As Christ’s body we are graced with titles and privileges ascribed to the Savior himself, and we can find a few of these associations in the passage of Revelation 1:5-7. John’s summary of prior biblical revelation sets the stage for this study in Psalm 110:
Jesus is uniquely the firstborn of the dead (Rev. 1:5; cf. Col. 1:18)
Jesus is uniquely the Priest-King forever (Rev. 1:6; cf. Heb. 4:14; 5:5-6; Zech. 6:13)
Jesus is uniquely the Son of Man who returns with the clouds (Rev. 1:7; Matt. 26:64; Dan. 7:13)
And while Jesus, the eternal Son of the Father, is the preeminent Firstborn, Priest-King, and Son of Man flanked by the clouds of heaven, the same descriptors can also be applied secondarily to the Church by virtue of being one in Christ (Gal. 3:28-29; Eph. 4:15-16; Col. 3:11):
The Church is also identified as the firstborn (Heb. 12:23; Rev. 2:28; Rev. 12:5; Isa. 66:7-8)

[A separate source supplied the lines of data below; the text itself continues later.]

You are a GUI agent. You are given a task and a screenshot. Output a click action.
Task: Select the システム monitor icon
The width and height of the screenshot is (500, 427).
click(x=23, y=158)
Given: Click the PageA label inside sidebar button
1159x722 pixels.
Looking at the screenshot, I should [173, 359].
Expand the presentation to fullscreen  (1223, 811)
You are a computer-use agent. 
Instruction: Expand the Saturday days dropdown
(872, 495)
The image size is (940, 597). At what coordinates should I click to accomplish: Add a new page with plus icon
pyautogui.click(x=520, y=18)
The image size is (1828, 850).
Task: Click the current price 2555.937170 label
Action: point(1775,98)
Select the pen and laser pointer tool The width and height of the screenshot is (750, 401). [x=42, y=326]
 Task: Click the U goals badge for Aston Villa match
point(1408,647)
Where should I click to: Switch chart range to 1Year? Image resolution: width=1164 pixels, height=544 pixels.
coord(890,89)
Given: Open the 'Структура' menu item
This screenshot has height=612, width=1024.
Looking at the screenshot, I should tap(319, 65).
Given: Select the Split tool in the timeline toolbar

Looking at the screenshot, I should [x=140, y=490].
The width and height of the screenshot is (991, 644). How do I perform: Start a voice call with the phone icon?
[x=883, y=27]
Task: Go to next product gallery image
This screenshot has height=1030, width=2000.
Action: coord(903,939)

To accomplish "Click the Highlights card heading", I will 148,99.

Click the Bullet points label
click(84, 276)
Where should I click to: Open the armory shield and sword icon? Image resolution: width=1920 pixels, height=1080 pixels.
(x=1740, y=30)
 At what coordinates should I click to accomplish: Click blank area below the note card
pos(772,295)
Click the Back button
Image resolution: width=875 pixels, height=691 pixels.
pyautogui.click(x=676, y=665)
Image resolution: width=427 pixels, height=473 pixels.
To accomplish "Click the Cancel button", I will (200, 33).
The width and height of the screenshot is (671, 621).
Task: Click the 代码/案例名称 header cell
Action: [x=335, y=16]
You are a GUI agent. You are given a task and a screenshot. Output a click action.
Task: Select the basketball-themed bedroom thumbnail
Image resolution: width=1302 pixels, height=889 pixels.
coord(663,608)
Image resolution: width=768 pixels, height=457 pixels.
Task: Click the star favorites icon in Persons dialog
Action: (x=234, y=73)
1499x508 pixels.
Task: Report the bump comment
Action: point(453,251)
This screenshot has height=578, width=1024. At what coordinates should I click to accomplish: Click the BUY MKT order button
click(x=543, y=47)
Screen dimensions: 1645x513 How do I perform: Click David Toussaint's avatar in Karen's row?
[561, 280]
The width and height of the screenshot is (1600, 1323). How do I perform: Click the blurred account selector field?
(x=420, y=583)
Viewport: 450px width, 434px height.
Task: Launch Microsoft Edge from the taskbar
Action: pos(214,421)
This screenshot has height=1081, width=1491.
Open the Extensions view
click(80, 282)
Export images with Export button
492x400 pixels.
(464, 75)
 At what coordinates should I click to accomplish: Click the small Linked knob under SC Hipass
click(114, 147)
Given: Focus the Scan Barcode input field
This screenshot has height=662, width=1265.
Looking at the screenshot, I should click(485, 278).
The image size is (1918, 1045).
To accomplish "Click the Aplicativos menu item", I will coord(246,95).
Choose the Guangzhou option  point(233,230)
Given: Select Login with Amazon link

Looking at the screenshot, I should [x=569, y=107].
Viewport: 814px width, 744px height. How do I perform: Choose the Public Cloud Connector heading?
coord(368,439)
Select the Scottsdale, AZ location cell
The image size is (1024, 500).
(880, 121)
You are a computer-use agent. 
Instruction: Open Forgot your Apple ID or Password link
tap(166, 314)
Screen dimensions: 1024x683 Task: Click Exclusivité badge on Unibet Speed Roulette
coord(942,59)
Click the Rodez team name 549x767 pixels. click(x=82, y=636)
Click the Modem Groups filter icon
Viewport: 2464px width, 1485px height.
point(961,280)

The Church is a royal priesthood, a.k.a. priest-kings (Rev. 1:6; 5:10; 1 Pet. 2:9)
The Church is among the Son of Man’s cloud army (1 Thess. 4:17; Heb. 12:1; Rev. 1:7; 3:4; 4:4; 19:7-8, 14)
All three of these elements—(1) Firstborn (2) Priest-King (3) Cloud Army—can be found in Psalm 110. However, you won’t see all of them by simply reading one particular English version, nor can you see the full picture by an uncritical acceptance of the Masoretic Text either. It’s gonna take a little excavating, but there is some hidden treasure in this hill.
Raised Up and Seated with Christ
Psalm 110 has the most citations, quotations, and allusions in the New Testament of all the psalms. Along with Psalm 2, it is highly messianic and finds fulfillment in Jesus, the Christ, the Son of God. The book of Hebrews reveals the immense implications of Jesus’ superior priesthood and ties Psalms 2 and 110 together twice: (1) They are the first and last OT quotations which bookend the opening argument (Heb. 1:5, 13), and (2) They are linked again in Heb. 5:5-6, where the Father is the One to appoint Jesus to His exalted position.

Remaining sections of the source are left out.